Metadata-Version: 2.4
Name: vision-agents-plugins-turbopuffer
Version: 0.5.6
Summary: TurboPuffer RAG integration for Vision Agents with hybrid search
Project-URL: Documentation, https://visionagents.ai/
Project-URL: Website, https://visionagents.ai/
Project-URL: Source, https://github.com/GetStream/Vision-Agents
License-Expression: MIT
Keywords: AI,RAG,agents,hybrid-search,turbopuffer,vector-search,voice agents
Requires-Python: >=3.10
Requires-Dist: langchain-google-genai>=4.2.1
Requires-Dist: langchain-text-splitters>=1.1.1
Requires-Dist: turbopuffer<1.22,>=1.17.0
Requires-Dist: vision-agents
Description-Content-Type: text/markdown

# TurboPuffer RAG Plugin

Hybrid search RAG (Retrieval Augmented Generation) implementation using TurboPuffer for vector + BM25 full-text search, with Gemini for embeddings.

## Features

- **Hybrid Search**: Combines vector (semantic) and BM25 (keyword) search for better retrieval quality
- **Reciprocal Rank Fusion**: Merges results from multiple search strategies
- **Gemini Embeddings**: Uses Google's Gemini embedding model for high-quality vectors
- **Low-latency Queries**: Supports cache warming for fast query responses
- **Implements RAG Interface**: Compatible with Vision Agents RAG base class

## Installation

```bash
uv add "vision-agents[turbopuffer]"
# or directly
uv add vision-agents-plugins-turbopuffer
```

## Usage

```python
from vision_agents.plugins import turbopuffer

# Initialize RAG
rag = turbopuffer.TurboPufferRAG(namespace="my-knowledge")
await rag.add_directory("./knowledge")

# Hybrid search (default)
results = await rag.search("How does the chat API work?")

# Vector-only search
results = await rag.search("How does the chat API work?", mode="vector")

# BM25-only search
results = await rag.search("chat API pricing", mode="bm25")

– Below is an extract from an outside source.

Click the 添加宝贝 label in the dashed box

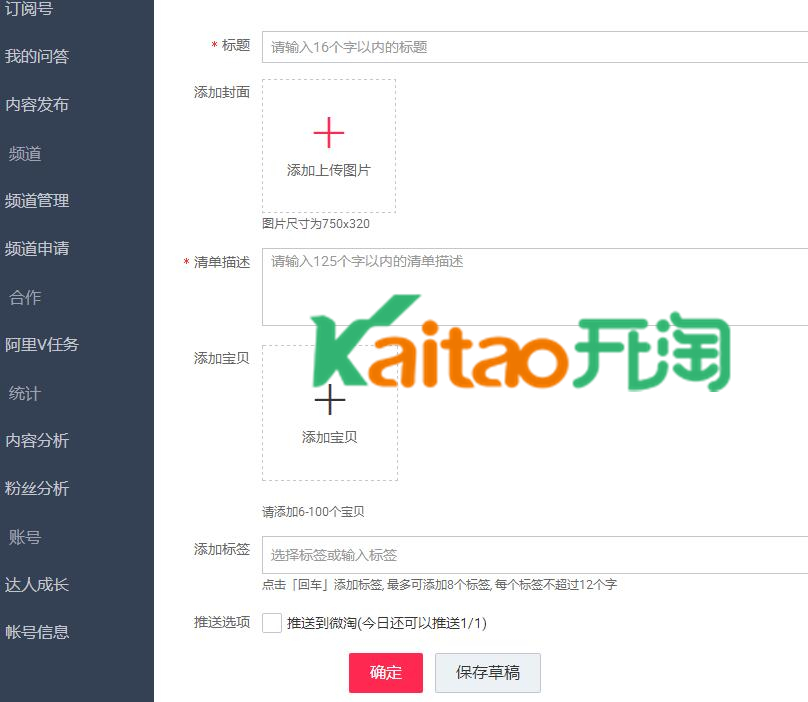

# Or use convenience function
rag = await turbopuffer.create_rag(
    namespace="product-knowledge",
    knowledge_dir="./knowledge"
)
```

## Configuration

| Parameter         | Description                                   | Default                       |
|-------------------|-----------------------------------------------|-------------------------------|
| `namespace`       | TurboPuffer namespace for storing vectors     | Required                      |
| `embedding_model` | Gemini embedding model                        | `models/gemini-embedding-001` |
| `chunk_size`      | Size of text chunks for splitting documents   | `10000`                       |
| `chunk_overlap`   | Overlap between chunks for context continuity | `200`                         |
| `region`          | TurboPuffer region                            | `gcp-us-central1`             |

## Environment Variables

- `TURBO_PUFFER_KEY`: TurboPuffer API key
- `GOOGLE_API_KEY`: Google API key (for Gemini embeddings)

## Dependencies

- `turbopuffer`: TurboPuffer vector database client
- `langchain-google-genai`: Gemini embeddings
- `langchain-text-splitters`: Text chunking utilities

## References

- [TurboPuffer Hybrid Search](https://turbopuffer.com/docs/hybrid)
- [MTEB Embedding Leaderboard](https://huggingface.co/spaces/mteb/leaderboard)